Le chef de l’État a rendu hommage à cette occasion à « la compétence, au désintéressement et à la conscience nationale » des magistrats. Il a mis l’accent à cet égard sur l’importance de « l’indépendance du pouvoir judiciaire et des magistrats », et de la « non-ingérence dans l’action de la magistrature ». « De ce fait, a déclaré le président Sleiman, il est inadmissible que les magistrats soient soumis à des pressions, quelles qu’elles soient. »

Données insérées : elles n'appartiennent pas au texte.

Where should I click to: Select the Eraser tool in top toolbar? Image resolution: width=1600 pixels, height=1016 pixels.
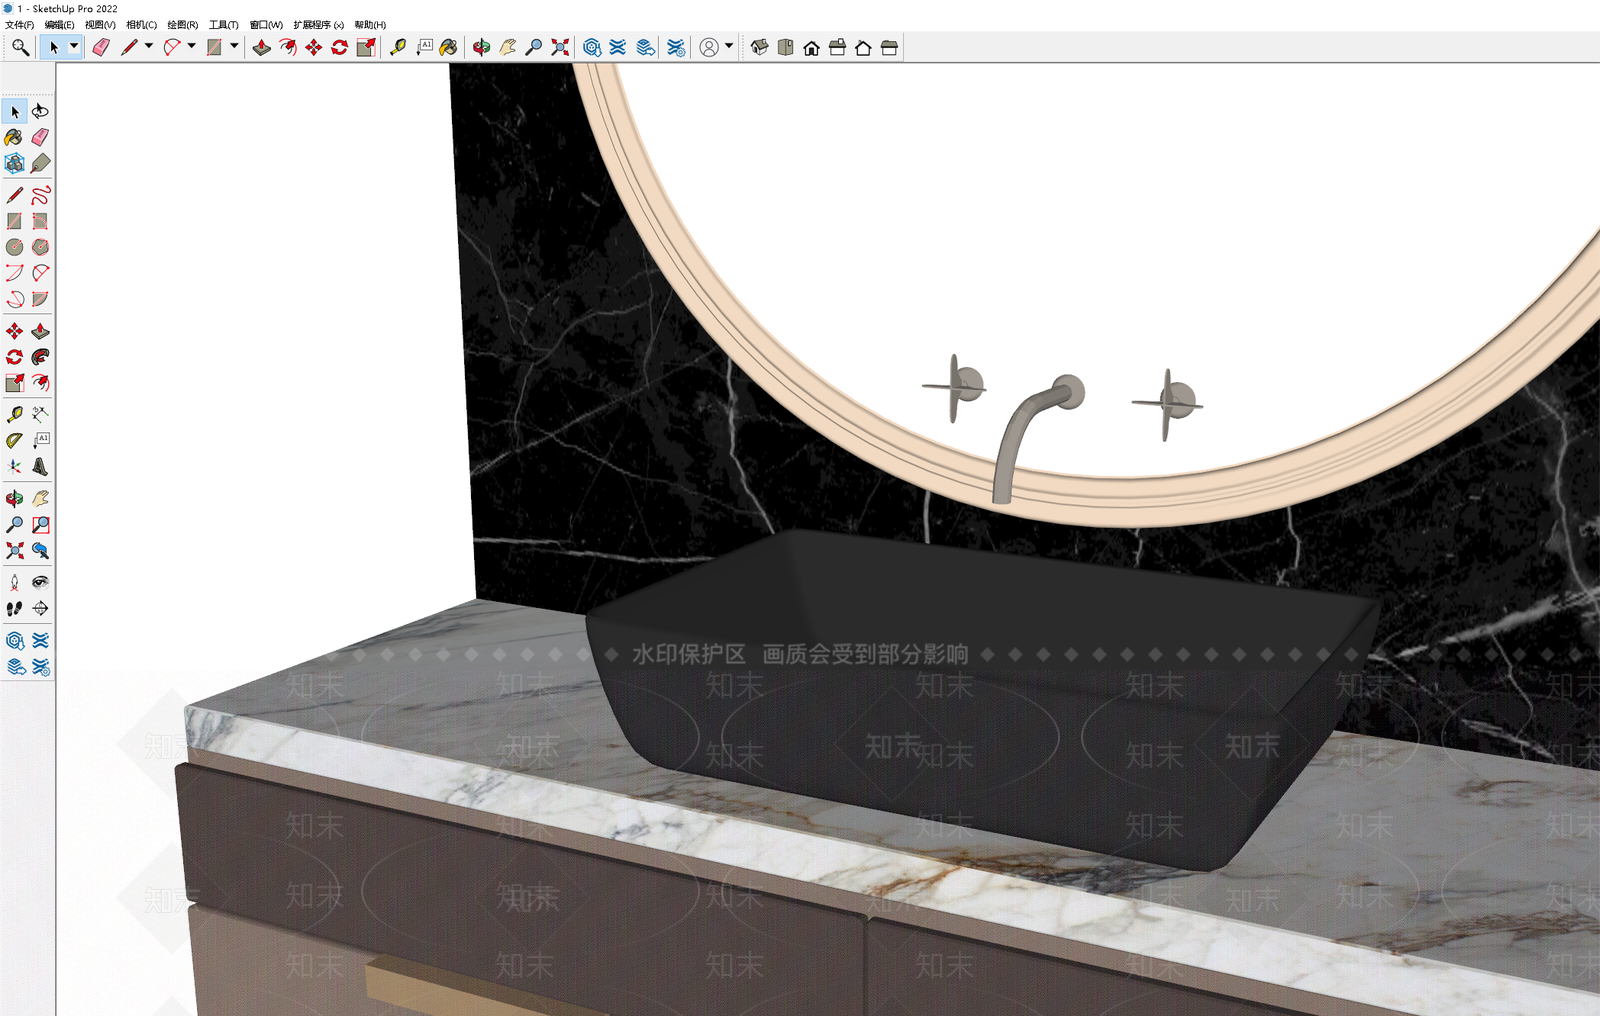[101, 47]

Dans le cadre de cette volonté apparente de redynamiser l’action de l’appareil judiciaire, il convient d’indiquer que le procureur général près la Cour de cassation, le juge Hatem Madi, a présidé une réunion qui a groupé les juges d’instruction en charge des différents dossiers relatifs aux assassinats et tentatives d’assassinat de personnalités libanaises. Le procureur Hatem Madi a insisté au cours de la réunion sur la nécessité de réactiver les instructions portant sur les dossiers encore en suspens.
L’affaire Michel Samaha
Notons enfin que la branche des renseignements des Forces de sécurité intérieure a fourni au commissaire du gouvernement près le tribunal militaire, le juge Sakr Sakr, des détails sur l’identité du chef de l’appareil sécuritaire syrien, le général Ali Mamlouk, qui fait l’objet de poursuites engagées contre lui par le parquet libanais en raison de son implication dans le complot visant à introduire au Liban, par l’intermédiaire de l’ancien ministre Michel Samaha, des explosifs afin de fomenter des attentats terroristes au Liban-Nord.
Le juge Sakr a transmis les indications fournies par la branche des renseignements des FSI au premier juge d’instruction militaire, Riad Abou Gheida, en charge de l’enquête sur l’affaire Michel Samaha.